A painter, mural artist, traditional storyteller, and traditional helper, Johnston uses his gift of storytelling to connect his peoples’ stories of love and healing with the broader world, and offer support to a range of community organizations. His work has been exhibited across many of Canada’s most important institutions, from the AGO and ROM to the Evergreen Brickworks and the Chippewas of Nawash Cultural Centre. His artistic practice is focused on illustrating stories of the Anishinaabe Nation in a variety of media in order to raise awareness of their unique histories as they in turn inform his process. He was born and raised on his beautiful reserve, Neyaashiinigmiing, on the Saugeen Peninsula (Bruce Peninsula) and took a keen interest in painting and art at a very young age.
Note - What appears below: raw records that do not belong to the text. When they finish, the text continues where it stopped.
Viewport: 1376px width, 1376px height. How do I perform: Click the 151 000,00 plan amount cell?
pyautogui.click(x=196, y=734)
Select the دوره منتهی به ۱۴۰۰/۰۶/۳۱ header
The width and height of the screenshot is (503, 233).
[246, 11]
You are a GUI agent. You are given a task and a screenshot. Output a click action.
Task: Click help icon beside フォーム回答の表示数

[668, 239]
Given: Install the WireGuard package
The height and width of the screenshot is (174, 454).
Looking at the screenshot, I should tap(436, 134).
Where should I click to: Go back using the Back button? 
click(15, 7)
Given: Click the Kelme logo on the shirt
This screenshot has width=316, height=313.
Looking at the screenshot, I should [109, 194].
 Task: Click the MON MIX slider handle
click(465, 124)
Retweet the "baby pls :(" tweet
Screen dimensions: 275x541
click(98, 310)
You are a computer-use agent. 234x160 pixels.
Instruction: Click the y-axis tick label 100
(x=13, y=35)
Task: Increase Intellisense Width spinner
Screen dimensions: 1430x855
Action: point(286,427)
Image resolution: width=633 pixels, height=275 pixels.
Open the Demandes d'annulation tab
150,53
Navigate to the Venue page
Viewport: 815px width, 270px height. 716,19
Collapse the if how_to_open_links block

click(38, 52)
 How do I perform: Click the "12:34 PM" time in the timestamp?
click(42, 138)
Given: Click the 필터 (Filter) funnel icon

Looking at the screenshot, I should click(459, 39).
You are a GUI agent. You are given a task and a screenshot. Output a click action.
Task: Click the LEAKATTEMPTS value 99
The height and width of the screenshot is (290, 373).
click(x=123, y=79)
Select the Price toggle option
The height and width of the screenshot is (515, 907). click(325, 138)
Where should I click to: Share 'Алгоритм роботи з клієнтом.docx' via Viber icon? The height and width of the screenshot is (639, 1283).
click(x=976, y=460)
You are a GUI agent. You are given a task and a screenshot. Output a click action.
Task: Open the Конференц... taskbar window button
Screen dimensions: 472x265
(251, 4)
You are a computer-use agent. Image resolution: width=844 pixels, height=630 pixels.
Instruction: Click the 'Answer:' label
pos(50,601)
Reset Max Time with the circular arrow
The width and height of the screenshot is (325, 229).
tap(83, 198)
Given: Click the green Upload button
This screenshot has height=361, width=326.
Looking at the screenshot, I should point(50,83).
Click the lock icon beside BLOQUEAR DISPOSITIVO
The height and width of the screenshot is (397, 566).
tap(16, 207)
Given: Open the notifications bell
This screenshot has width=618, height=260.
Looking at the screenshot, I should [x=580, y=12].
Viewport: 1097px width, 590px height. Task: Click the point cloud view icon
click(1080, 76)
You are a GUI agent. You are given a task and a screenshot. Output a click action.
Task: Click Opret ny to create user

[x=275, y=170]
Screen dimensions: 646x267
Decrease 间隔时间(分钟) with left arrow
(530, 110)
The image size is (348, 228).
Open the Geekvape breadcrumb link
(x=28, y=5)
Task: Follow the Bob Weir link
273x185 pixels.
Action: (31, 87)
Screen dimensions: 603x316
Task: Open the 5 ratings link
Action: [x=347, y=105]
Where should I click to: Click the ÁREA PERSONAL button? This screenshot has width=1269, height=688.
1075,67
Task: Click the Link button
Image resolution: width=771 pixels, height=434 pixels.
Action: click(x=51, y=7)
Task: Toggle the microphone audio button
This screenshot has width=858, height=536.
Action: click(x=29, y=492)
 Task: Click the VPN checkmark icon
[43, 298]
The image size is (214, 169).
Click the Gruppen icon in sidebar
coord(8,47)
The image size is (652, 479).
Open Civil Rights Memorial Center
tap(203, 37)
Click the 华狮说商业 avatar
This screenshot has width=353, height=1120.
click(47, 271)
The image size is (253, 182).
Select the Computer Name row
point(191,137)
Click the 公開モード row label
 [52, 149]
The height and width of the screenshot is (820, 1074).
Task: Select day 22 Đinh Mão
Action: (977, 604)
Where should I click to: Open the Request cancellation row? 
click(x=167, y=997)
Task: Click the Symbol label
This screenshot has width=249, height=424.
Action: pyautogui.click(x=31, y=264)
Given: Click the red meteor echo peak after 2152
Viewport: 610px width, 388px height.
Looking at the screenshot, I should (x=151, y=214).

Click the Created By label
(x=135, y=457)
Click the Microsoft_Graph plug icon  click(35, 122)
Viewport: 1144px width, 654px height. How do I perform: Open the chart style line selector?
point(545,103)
Johnston has an established portfolio of work and is well recognized in Toronto. His original works are showcased at the Art Gallery of Ontario (AGO) in the Jennings Young gallery (J.S. McLean Centre for Indigenous & Canadian Art). Johnston’s Diiyah Muh’gaanag (Our First Family) is a collection of images of spiritual beings, plants and animals based on Anishinaabe teachings. Drawn in a pictographic style, they tell stories of botany, astrology and the interconnectedness of all living things. Johnston currently lives in Toronto, Ontario, and is a contributing member to the Indigenous & Canadian collection at the AGO."